| The task |
Filter the entries, keeping every line with the word "Given".

=== Begin Enclosure ===

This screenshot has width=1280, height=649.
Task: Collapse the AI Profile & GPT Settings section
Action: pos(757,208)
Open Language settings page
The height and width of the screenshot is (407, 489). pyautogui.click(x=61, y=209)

=== End Enclosure ===
=== Begin Enclosure ===

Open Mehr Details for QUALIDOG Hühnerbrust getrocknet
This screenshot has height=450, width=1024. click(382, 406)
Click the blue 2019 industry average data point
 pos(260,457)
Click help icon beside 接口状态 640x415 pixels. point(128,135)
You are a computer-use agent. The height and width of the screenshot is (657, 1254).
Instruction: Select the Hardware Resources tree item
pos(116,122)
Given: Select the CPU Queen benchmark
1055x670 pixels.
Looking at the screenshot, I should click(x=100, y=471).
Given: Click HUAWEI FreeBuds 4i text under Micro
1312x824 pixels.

=== End Enclosure ===

| Task output |
Given: Select the CPU Queen benchmark
Given: Click HUAWEI FreeBuds 4i text under Micro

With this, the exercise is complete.